Judgment affirmed, with costs.
After purchasing a parcel of land that had been reduced in area to 2.36 acres by a previous partial condemnation, the petitioner applied for an area variance that would permit construction of a house on the parcel. The applicable zoning ordinance prohibited residential development on lots smaller than four acres.
At the hearing before the board, the petitioner produced a contract of sale from it to a third party, in the amount of $23,000, which was contingent upon obtaining the requested variance. Evidence adduced at the hearing revealed that a previous owner had been fully compensated by a condemnation award for the partial taking, and that the plaintiff was aware at the time of purchase that the parcel, as zoned, was unsuitable for development. An adjacent property owner presented a written offer to purchase the subject lot. The petitioner's application was denied and the Supreme Court, Westchester County, sustained the board's determination.
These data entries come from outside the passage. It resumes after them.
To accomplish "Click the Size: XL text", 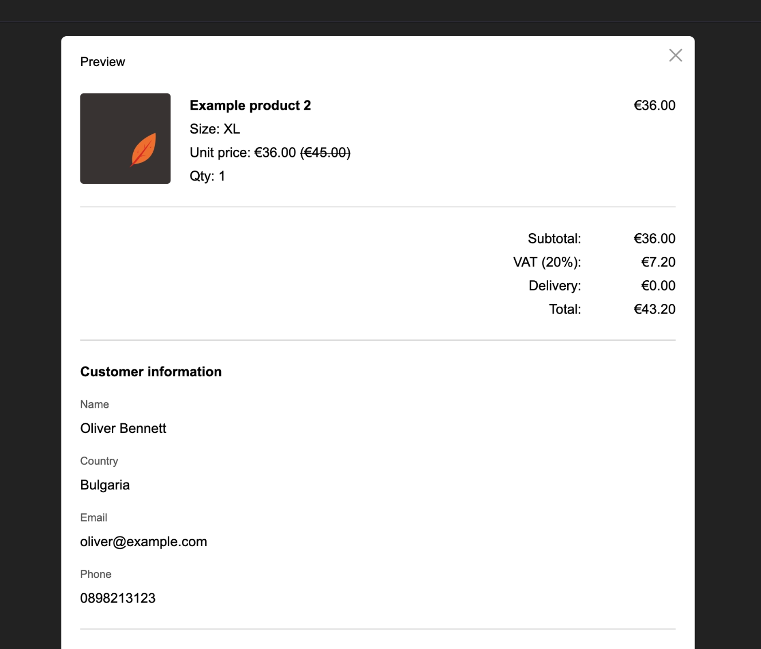I will click(215, 129).
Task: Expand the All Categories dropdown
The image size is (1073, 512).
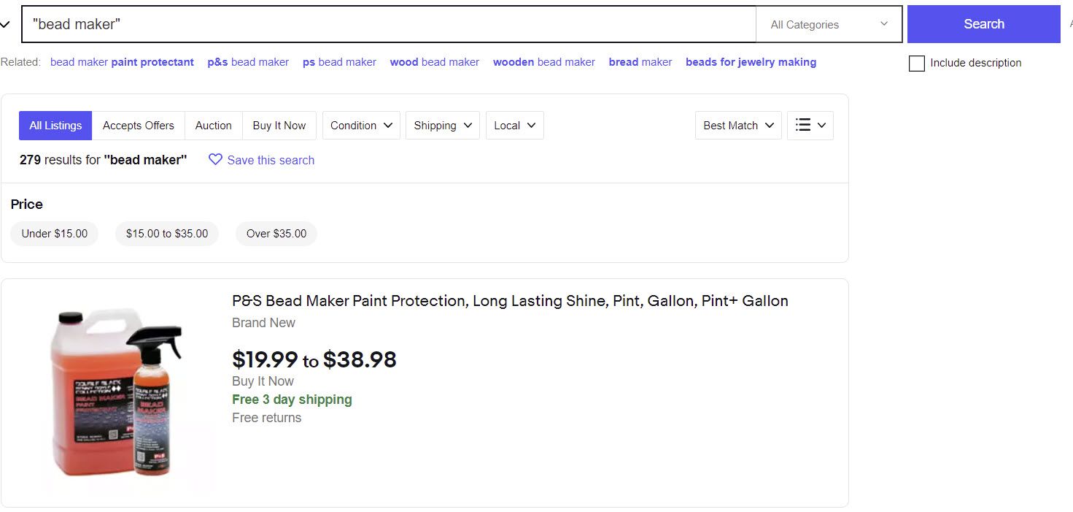Action: (829, 24)
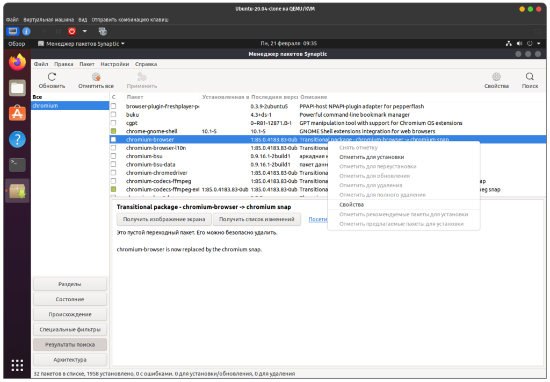The image size is (550, 382).
Task: Select Отметить для установки in context menu
Action: click(x=371, y=157)
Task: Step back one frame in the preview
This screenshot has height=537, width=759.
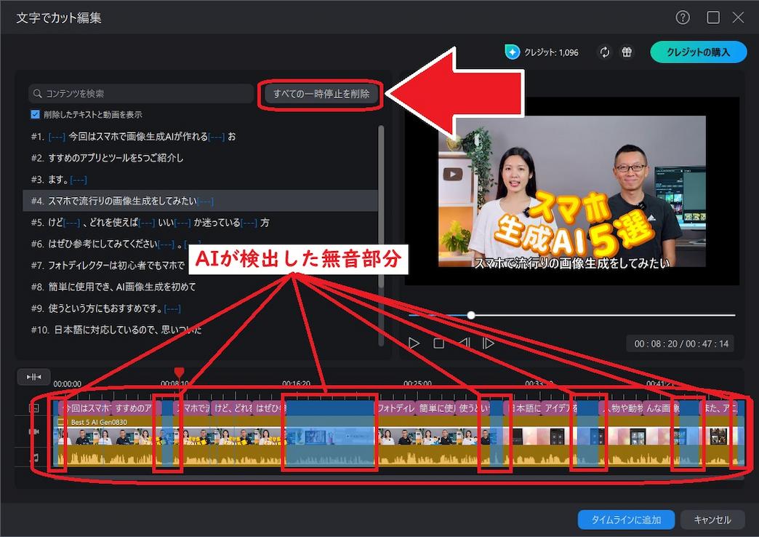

On appeal, the petitioner correctly contends that a finding of self-imposed hardship does not, without more, preclude the granting of an area variance (see, Conley v Town of Brookhaven Zoning Bd. of Appeals, 40 N.Y.2d 309, 314). However, in the absence of proof of the price paid for the subject parcel, there is no foundation to support the petitioner's claim of economic hardship (see, Matter of National Merritt v Weist, 41 N.Y.2d 438, 442).
Moreover, where a prior owner of record has received full compensation for a partial taking, a successor in interest cannot claim entitlement to a variance because, in effect, the subject property would then be twice redressed for the same detriment (Matter of Acierno v Barr, 28 A.D.2d 541; see, Matter of Zulkofske v Board of Zoning Appeals, 75 A.D.2d 604, lv denied 50 N.Y.2d 805). Where, as in the instant proceeding, the petitioner has not demonstrated that the condemnation award was unfair, a zoning board of appeals is not compelled to grant a variance (cf., Matter of Karras v Michaelis, 19 N.Y.2d 449, 452). At bar, the record reveals that the board's determination has a rational basis and is supported by substantial evidence. Therefore, it should be sustained (see, Conley v Town of Brookhaven Zoning Bd. of Appeals, supra; Matter of Cowan v Kern, 41 N.Y.2d 591, 599).
The petitioner's remaining contention is without merit. Mollen, P.J., Thompson, Rubin and Lawrence, JJ., concur.